**Task details**
Practice item. Set the material below down again exactly, with no pictures.

══════

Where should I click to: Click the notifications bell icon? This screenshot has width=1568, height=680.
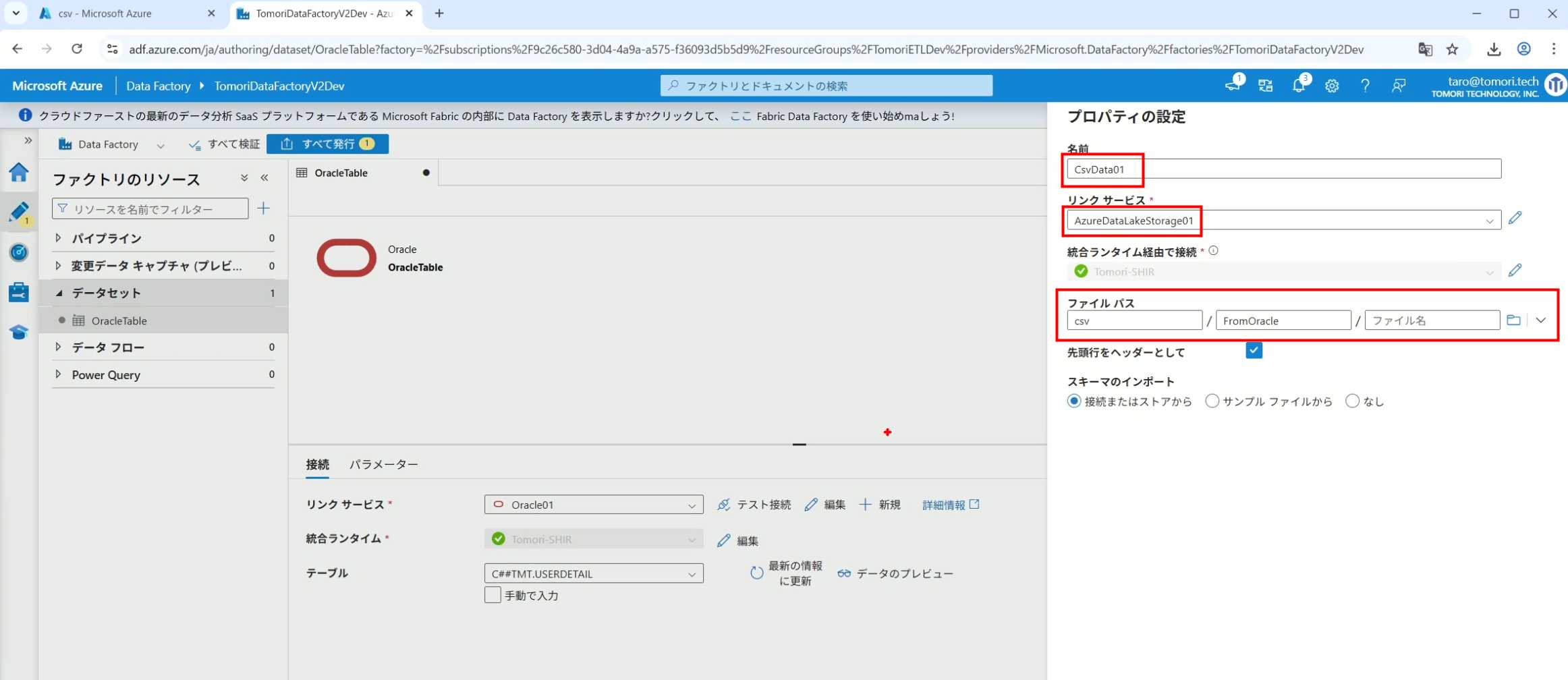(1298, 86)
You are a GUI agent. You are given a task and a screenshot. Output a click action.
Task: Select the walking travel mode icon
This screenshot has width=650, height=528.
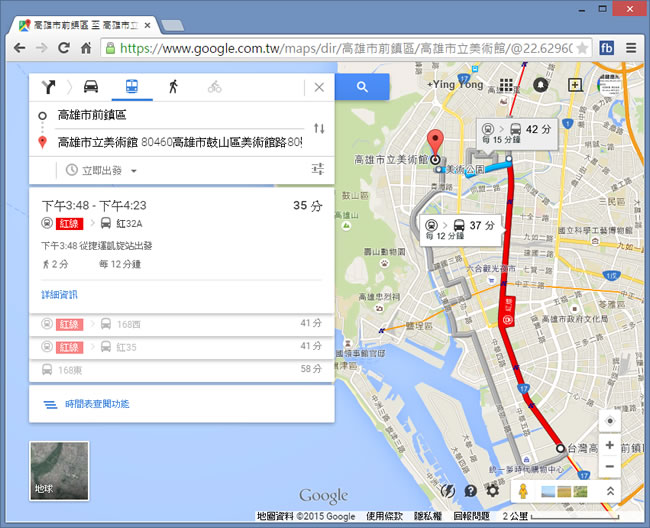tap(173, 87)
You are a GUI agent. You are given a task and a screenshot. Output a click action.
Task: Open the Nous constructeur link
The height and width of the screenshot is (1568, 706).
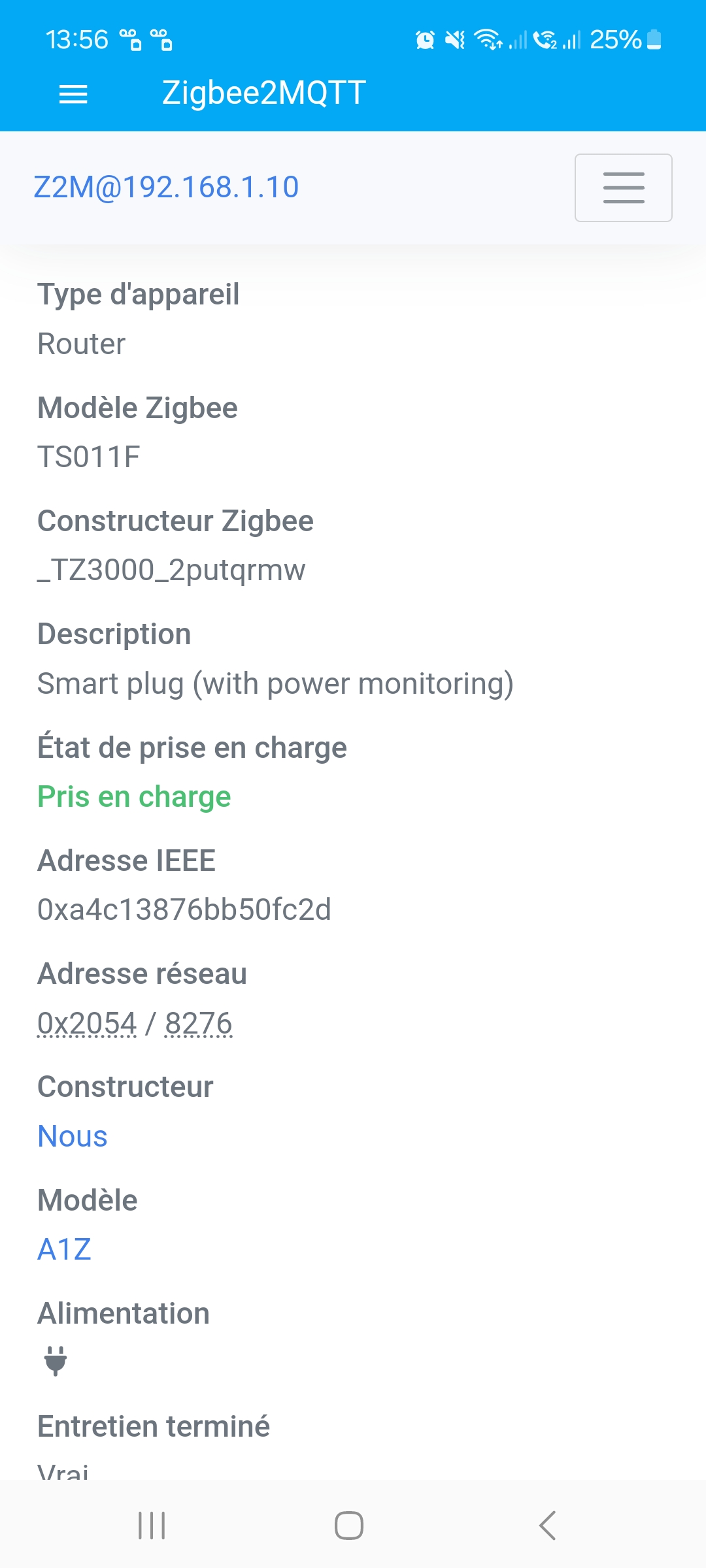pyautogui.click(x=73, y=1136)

══════

**Result**
Where should I click to: Click the notifications bell icon? This screenshot has width=1568, height=680.
(1298, 86)
You are a GUI agent. You are given a task and a screenshot. Output a click action.
Task: Select the walking travel mode icon
This screenshot has width=650, height=528.
tap(173, 87)
You are a GUI agent. You are given a task and a screenshot. Output a click action.
Task: Open the Nous constructeur link
The height and width of the screenshot is (1568, 706).
pyautogui.click(x=73, y=1136)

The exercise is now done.